I’m not quite sure why corn mazes are associated with Halloween. Maybe because corn is a fall crop. And I guess it is a bit eerie to walk through a field of corn where you can see nothing but talk stalks all around you. In any case, it’s a fun, green activity that boosts agritourism! So this Halloween, get the spooks and the eebie jeebies in a corn maze near you!

I’ll be going to the F & W Schmitt Family Farms out on Long Island. They’ve got what they call a “Serious After-Dark Scare”. For $11 you can get lost in a scary maze “filled with surprises”…I’ll let you know how it goes! You can also visit the haunted mansion while you’re there.

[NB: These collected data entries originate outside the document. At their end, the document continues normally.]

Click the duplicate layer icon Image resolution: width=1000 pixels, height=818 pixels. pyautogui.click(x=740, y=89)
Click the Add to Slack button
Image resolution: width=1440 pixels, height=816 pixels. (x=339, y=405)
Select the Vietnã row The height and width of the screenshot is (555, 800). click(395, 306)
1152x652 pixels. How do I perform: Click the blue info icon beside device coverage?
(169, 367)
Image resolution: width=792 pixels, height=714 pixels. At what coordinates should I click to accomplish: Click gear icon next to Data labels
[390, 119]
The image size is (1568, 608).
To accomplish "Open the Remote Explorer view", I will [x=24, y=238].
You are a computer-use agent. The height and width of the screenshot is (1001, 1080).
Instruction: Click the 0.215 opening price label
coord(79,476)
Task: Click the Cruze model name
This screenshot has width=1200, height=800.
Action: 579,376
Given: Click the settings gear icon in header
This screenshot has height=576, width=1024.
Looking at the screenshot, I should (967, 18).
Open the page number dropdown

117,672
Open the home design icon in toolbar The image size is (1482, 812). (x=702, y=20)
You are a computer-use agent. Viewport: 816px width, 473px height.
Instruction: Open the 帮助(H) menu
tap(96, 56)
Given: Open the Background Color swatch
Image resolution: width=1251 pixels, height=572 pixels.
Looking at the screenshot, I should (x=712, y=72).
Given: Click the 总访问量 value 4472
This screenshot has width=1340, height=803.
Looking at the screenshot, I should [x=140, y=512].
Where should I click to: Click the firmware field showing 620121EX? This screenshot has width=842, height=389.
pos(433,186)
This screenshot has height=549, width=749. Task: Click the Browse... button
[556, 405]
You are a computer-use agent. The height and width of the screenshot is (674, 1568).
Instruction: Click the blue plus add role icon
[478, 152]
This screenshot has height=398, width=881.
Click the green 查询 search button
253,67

Here are some others that may be in your area:

  • Sever’s Corn Maze – Minnesota – Another family owned agricultural wonder, based on castle gardens from England…and a safari. You can also visit their Scream Town.
  • The Corn Maze at the Butterfly House – Whitehouse, Ohio – More day and nighttime mazes, including the “Sarah America” maze which is the carved out likeness of VP nominee Sarah Palin (okaaaay…that’s not weird). While you’re here, you can also visit the Butterfly House and Christmas Tree Farm.
  • Amazing Maize Maze at Long Acre Farms – Macedon, New York – A maze competition: two teams compete to find their way through the maze using clues (aka Kernels of Knowledge). Good place for birthday parties.
  • Great Vermont Corn Maze – Danville, Vermont – Complete with gardens, mini golf, a mini kid’s maze, and a nature center.
  • Great Adirondack Corn Maze – New York – A family owned farm (Tucker Farm) with a “million dollar view” of the Adirondack Mountains.
  • Mazeland – Alexandria Bay, New York – A maze of huge cedar trees, fun for kids and adults.
  • Cornbelly’s Corn Maze and Pumpkin Fest – Lehi, Utah – An October celebration at the Cornuphobia haunted corn maze.
  • Dole Plantation – Wahiawa, Hawaii – This is Hawaii, not middle America, and it’s pineapple, not corn, but same idea, right? They call this the world’s largest maze. I don’t know why it’s hard to imagine a pineapple field being larger than a corn field. Ok, I have just confirmed: The Dole Plantation Pineapple Garden Maze was officially recognized as the World’s Largest Maze in the Guinness Book of World Records 2001. So to clarify, it was the largest maze a bunch of years ago.
  • Ashland Berry Farms – Ashland, Virginia – Again, not a corn maze, but a fun maze for kids using bales of hay.
  • Magnolia Plantation and Gardens – Charleston, South Carolina – A garden maze based on old English gardens. Also a romantic vacation spot!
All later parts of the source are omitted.